Commuterrail1050 wrote: ↑Wed Jun 22, 2022 8:37 am No smoke or flames that I’m aware of. However, I did see a picture of the affected car dark which tells me that it couldn’t move because of the loss of battery power. Not 100% sure and I’m not stating this as a fact.Not sure how it works on transit cars but I use substation applications the batteries provide power to the relays and control circuits. So if there is a loss of AC power the control circuits are still powered. On transit cars the control side is low voltage, I wouldn't want 600 volts on the hand controller, so if you batteries are flat your flat. Plus the batteries provide emergency lighting.
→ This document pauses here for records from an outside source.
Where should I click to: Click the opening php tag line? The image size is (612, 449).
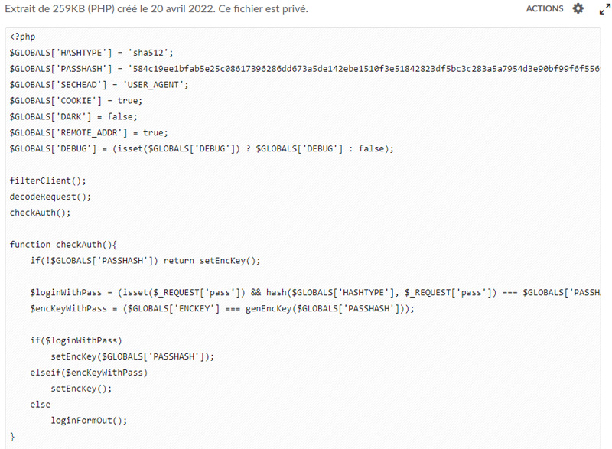coord(23,37)
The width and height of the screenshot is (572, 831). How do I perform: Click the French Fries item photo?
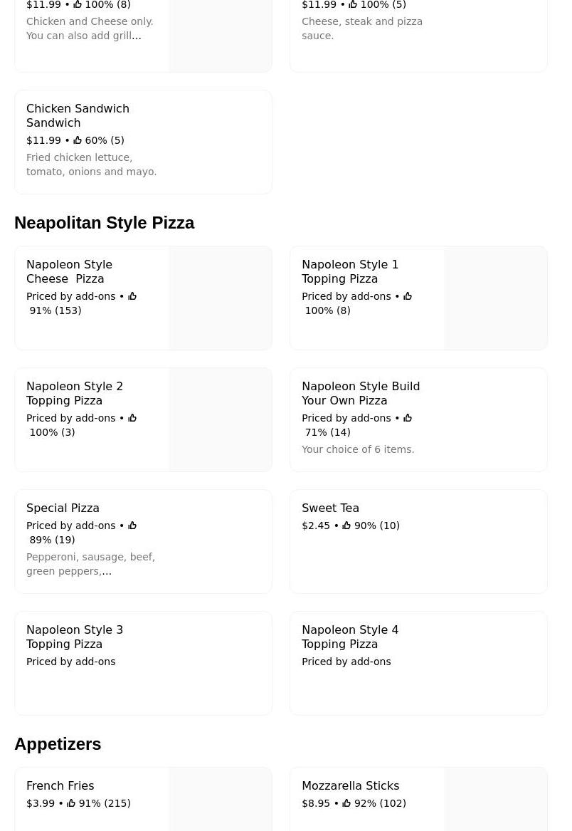[221, 799]
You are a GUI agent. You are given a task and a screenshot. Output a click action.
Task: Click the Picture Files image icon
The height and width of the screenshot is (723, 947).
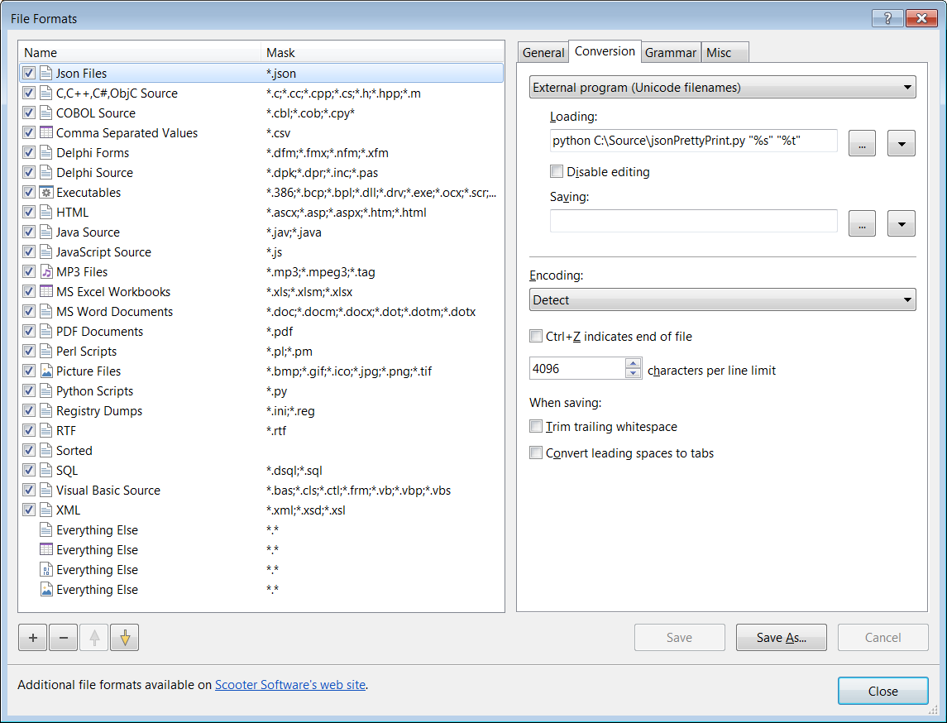(x=46, y=371)
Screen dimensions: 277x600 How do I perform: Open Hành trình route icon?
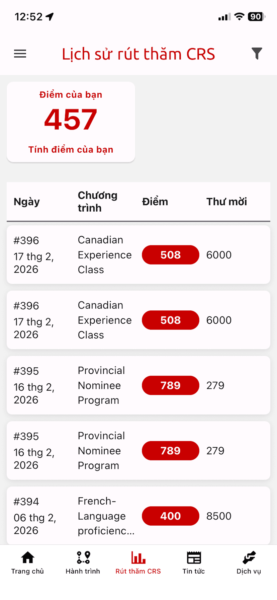pyautogui.click(x=83, y=557)
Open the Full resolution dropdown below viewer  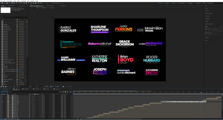[x=39, y=86]
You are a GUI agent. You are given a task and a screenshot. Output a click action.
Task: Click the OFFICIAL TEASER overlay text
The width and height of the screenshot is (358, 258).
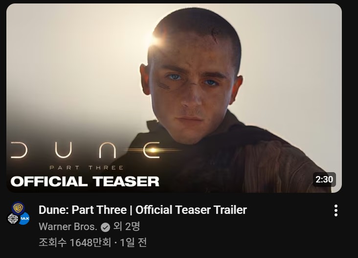[x=85, y=181]
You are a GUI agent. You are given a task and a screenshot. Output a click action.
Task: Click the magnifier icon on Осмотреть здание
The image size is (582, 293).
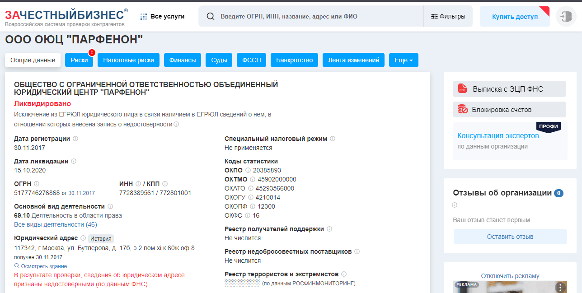pyautogui.click(x=16, y=266)
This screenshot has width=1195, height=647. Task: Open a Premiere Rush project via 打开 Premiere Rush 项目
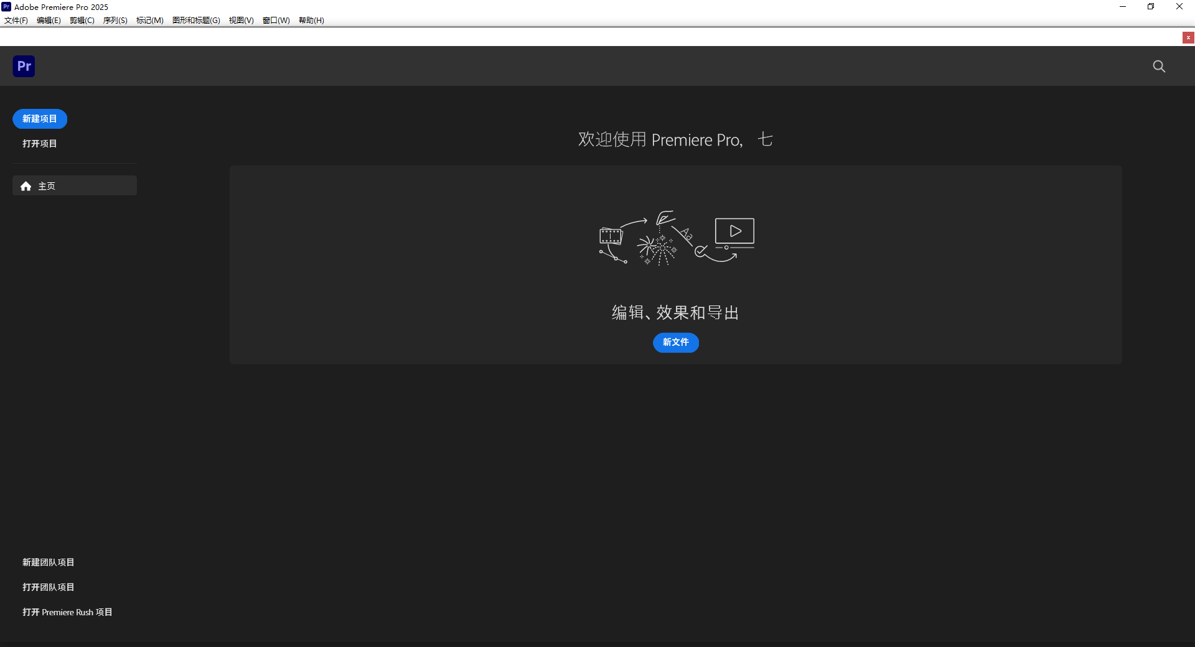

jwhite07 wrote: ↑Wed Jun 22, 2022 7:43 am Anyone know the nature of this "battery failure"? Was it defective battery that prevented the car from operating, or was it battery failure like smoke, flames, Roman Candle kind of battery failure?The Globe is reporting it as a likely battery explosion, which is really the only thing that makes sense.
BandA wrote: ↑Thu Jun 23, 2022 8:53 am Simple battery failure should have no effect on a train that is connected to live third rail.Yes it would. Previous post stated control circuits are low voltage. The low voltage is supplied by the battery, charged by the car. It is a safety that if the battery is dead, the control circuits cannot be activated and therefore a disabled car. The questions now are was the battery a lithium ion or the traditional lead acid, both of which can explode under the right conditions; and was the battery charger working properly?